-- Fragmento seleccionado --
━━━━━━

María Magdalena y las santas mujeres, que venían de embalsamar el cuerpo de Jesús (cf. Mc 16,1; Lc 24, 1) enterrado a prisa en la tarde del Viernes Santo por la llegada del Sábado (cf. Jn 19, 31. 42) fueron las primeras en encontrar al Resucitado (cf. Mt 28, 9-10;Jn 20, 11-18).Así las mujeres fueron las primeras mensajeras de la Resurrección de Cristo para los propios Apóstoles (cf. Lc 24, 9-10). Jesús se apareció en seguida a ellos, primero a Pedro, después a los Doce (cf. 1 Co 15, 5). Pedro, llamado a confirmar en la fe a sus hermanos (cf. Lc 22, 31-32), ve por tanto al Resucitado antes que los demás y sobre su testimonio es sobre el que la comunidad exclama: “¡Es verdad! ¡El Señor ha resucitado y se ha aparecido a Simón!” (Lc 24, 34).
Todo lo que sucedió en estas jornadas pascuales compromete a cada uno de los Apóstoles – y a Pedro en particular – en la construcción de la era nueva que comenzó en la mañana de Pascua. Como testigos del Resucitado, los apóstoles son las piedras de fundación de su Iglesia. La fe de la primera comunidad de creyentes se funda en el testimonio de hombres concretos, conocidos de los cristianos y, para la mayoría, viviendo entre ellos todavía. Estos “testigos de la Resurrección de Cristo” (cf. Hch 1, 22) son ante todo Pedro y los Doce, pero no solamente ellos: Pablo habla claramente de más de quinientas personas a las que se apareció Jesús en una sola vez, además de Santiago y de todos los apóstoles (cf. 1 Co 15, 4-8).

━━━━━━

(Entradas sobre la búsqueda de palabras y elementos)

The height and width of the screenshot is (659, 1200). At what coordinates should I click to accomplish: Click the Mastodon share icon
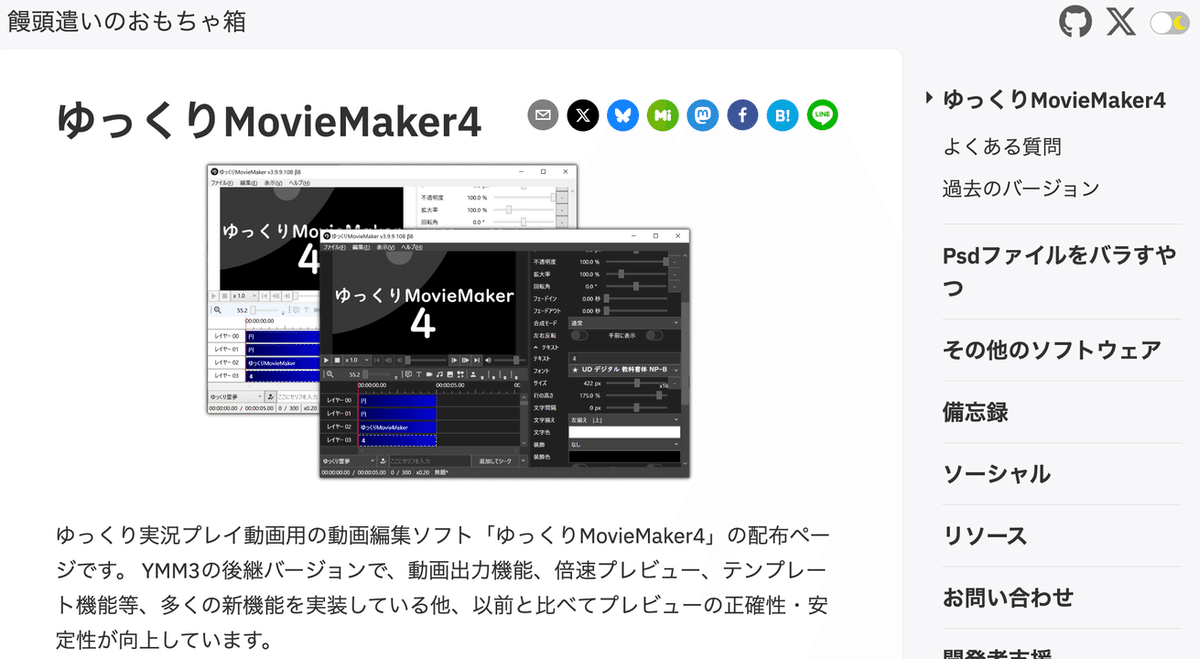coord(703,115)
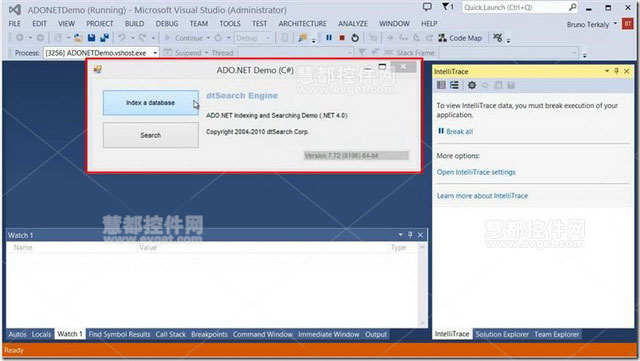This screenshot has height=361, width=640.
Task: Click the Index a database button
Action: [x=151, y=103]
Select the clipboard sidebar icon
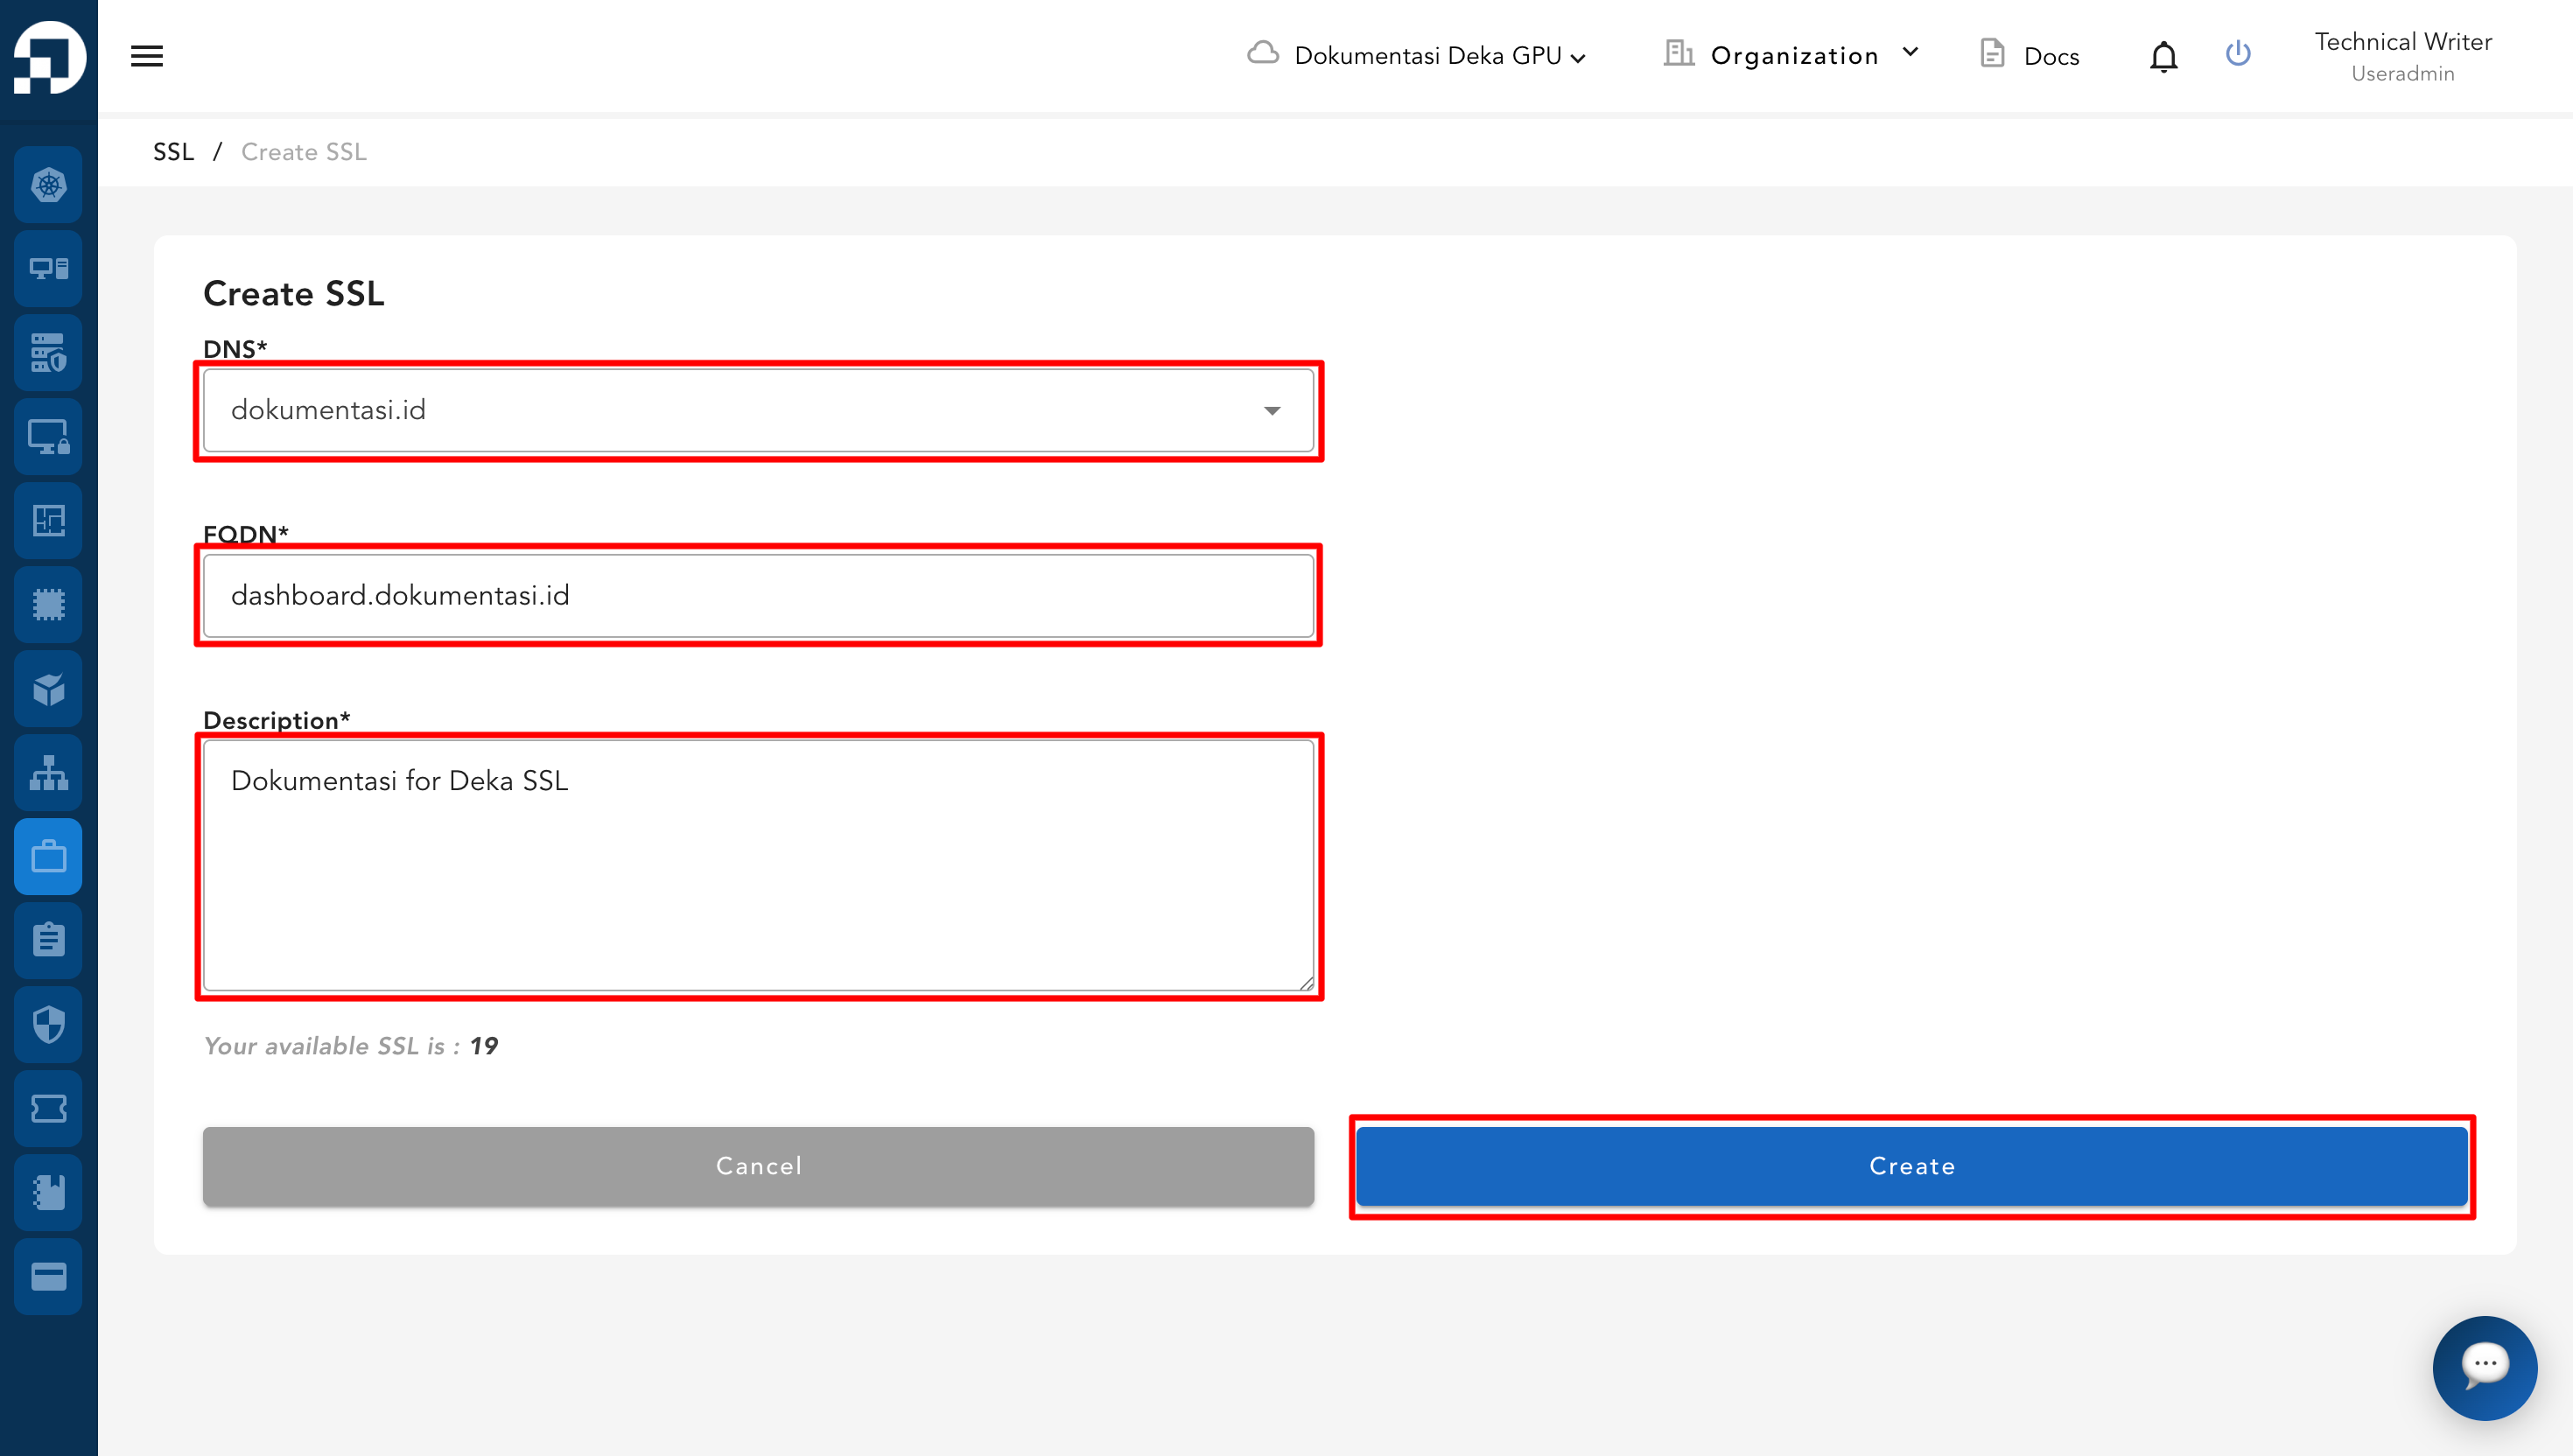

━━━━━━

-- Objetivo del ejercicio --
Imprime completo y sin ningún cambio el fragmento sobre los primeros testigos de la Resurrección.

-- Respuesta completa --
María Magdalena y las santas mujeres, que venían de embalsamar el cuerpo de Jesús (cf. Mc 16,1; Lc 24, 1) enterrado a prisa en la tarde del Viernes Santo por la llegada del Sábado (cf. Jn 19, 31. 42) fueron las primeras en encontrar al Resucitado (cf. Mt 28, 9-10;Jn 20, 11-18).Así las mujeres fueron las primeras mensajeras de la Resurrección de Cristo para los propios Apóstoles (cf. Lc 24, 9-10). Jesús se apareció en seguida a ellos, primero a Pedro, después a los Doce (cf. 1 Co 15, 5). Pedro, llamado a confirmar en la fe a sus hermanos (cf. Lc 22, 31-32), ve por tanto al Resucitado antes que los demás y sobre su testimonio es sobre el que la comunidad exclama: “¡Es verdad! ¡El Señor ha resucitado y se ha aparecido a Simón!” (Lc 24, 34).
Todo lo que sucedió en estas jornadas pascuales compromete a cada uno de los Apóstoles – y a Pedro en particular – en la construcción de la era nueva que comenzó en la mañana de Pascua. Como testigos del Resucitado, los apóstoles son las piedras de fundación de su Iglesia. La fe de la primera comunidad de creyentes se funda en el testimonio de hombres concretos, conocidos de los cristianos y, para la mayoría, viviendo entre ellos todavía. Estos “testigos de la Resurrección de Cristo” (cf. Hch 1, 22) son ante todo Pedro y los Doce, pero no solamente ellos: Pablo habla claramente de más de quinientas personas a las que se apareció Jesús en una sola vez, además de Santiago y de todos los apóstoles (cf. 1 Co 15, 4-8).